At the beginning of April 2010, the EP Environment Committee defeated the report of the German MEP Rebecca Harms demanding that the allocating of the EUR 300 M to Bulgaria be made conditional on its starting to build a nuclear waste storage site, and that the funds be used solely for projects related with the Kozloduy NPP.
Thus, the Bulgarian government will be able to realize its intentions to use about EUR 180 M from the decommissioning package for projects related to the technical putting out of operation of the four reactors and for social projects in the town Kozloduy, and to channel the remaining EUR 120 M into projects for renewable energy and energy efficiency.

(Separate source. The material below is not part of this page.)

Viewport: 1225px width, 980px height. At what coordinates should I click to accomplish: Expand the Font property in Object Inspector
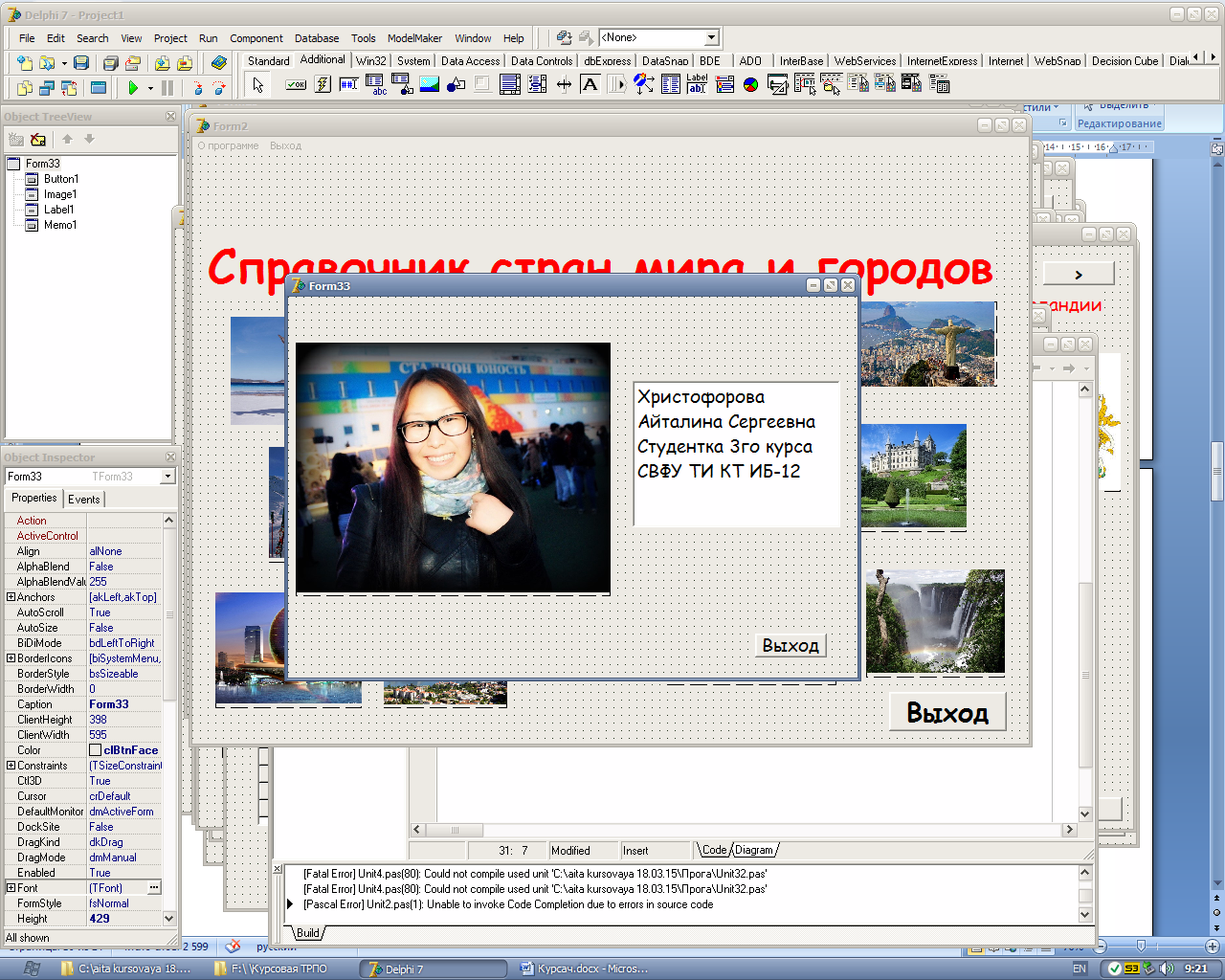[11, 888]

Bulgaria is expected to get the first EUR 75 M from the package in June 2010.
Over the last ten years Bulgaria has received a total of EUR 550 M in compensation for the closure of four units at Kozloduy that had been deemed unsafe, but the government hopes to receive EUR 300 M more under Europe's recovery plan.
Bulgaria's previous Socialist-led government first called for additional money a year ago and went as far as to ask Brussels to compensate the country for the double blow of the gas crisis and the global economic slowdown by allowing a restart of the units.
The European Commission however has been adamant that a relaunch of the Soviet-era reactors at Bulgaria's sole nuclear power plant is out of the question.
The plant, which has been operating since 1974, has raised safety concerns, and Bulgaria agreed to shut four of its reactors as a condition of joining the EU.